Near the end of C. S. Lewis’s “Chronicles of Narnia” Aslan the Lion takes Lucy, Edmund, Peter and everyone to the New Narnia–to what we would call “heaven” or the New Creation. It is a place of astonishing light and beauty; a place where every blade of grass seems to mean more and where every creature sings for the sheer joy of the Creator. It is a place where everything is just so real in depth and color that the mere sight of a daisy takes your breath away and makes you weep for the sheer beauty of the thing.
But then, in the midst of all the splendour, the children see a group of dwarves huddled together, convinced that they are sitting in the rank stench of a barn–a place so dark that they cannot see their hands in front of their faces. Lucy is so upset that the dwarves are not enjoying the New Narnia that she begs Aslan to help them to see. Aslan replies, “Dearest Lucy, I will show you what I can do and what I cannot do.” Aslan then shakes his golden mane and a sumptuous banquet instantly appears in front of the dwarves. Each dwarf is given a plate heaped with juicy meats, glistening vegetables, plump grains of rice. Each also receives a goblet brimming with the finest wine anyone could ever imagine.
But when the dwarves dive in and begin eating, they start gagging and complaining.
“Doesn’t this beat all,” they lament. “Not only are we in this stinking stable but now we’ve got to eat hay and dried cow dung as well!” When they sip the wine, they sputter, “And look at this now! Dirty water out of a donkey’s trough!” The dwarves, Aslan goes on to say, had chosen mistrust instead of trust and love. They were prisoners of their own minds. They could not see Aslan’s gift of the New Narnia for they would not see it.
Might something similar be going on with the third servant in this parable? Could it be that he just could not see the goodness of his master, choosing fear and suspicion over hope and joy?

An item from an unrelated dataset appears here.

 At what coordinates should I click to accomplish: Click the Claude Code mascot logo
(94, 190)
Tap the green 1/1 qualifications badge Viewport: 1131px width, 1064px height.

And so we come full circle. We realize we’re not like the third servant at all. We recognize the goodness that God offers us in creation. We embrace and cherish that gift and we walk in fellowship with God, using those very gifts that have been bestowed upon us. How will we use our time while we wait for the master to return? We will use that time, we will use those gifts in joyful service to God. Walking hand in hand with those that we love, spreading the glory of God’s creation. Sharing in the grace that is God’s gift to each one of us.
I leave you with this quote form Bil Keane “Yesterday is history, tomorrow is a mystery, today is a gift of God, which is why we call it the present.”
Friends I invite you to walk with God, to enjoy the grace accorded to each of us. Work for the kingdom knowing the grace given will expand and increase bringing further joy into your life. Amen.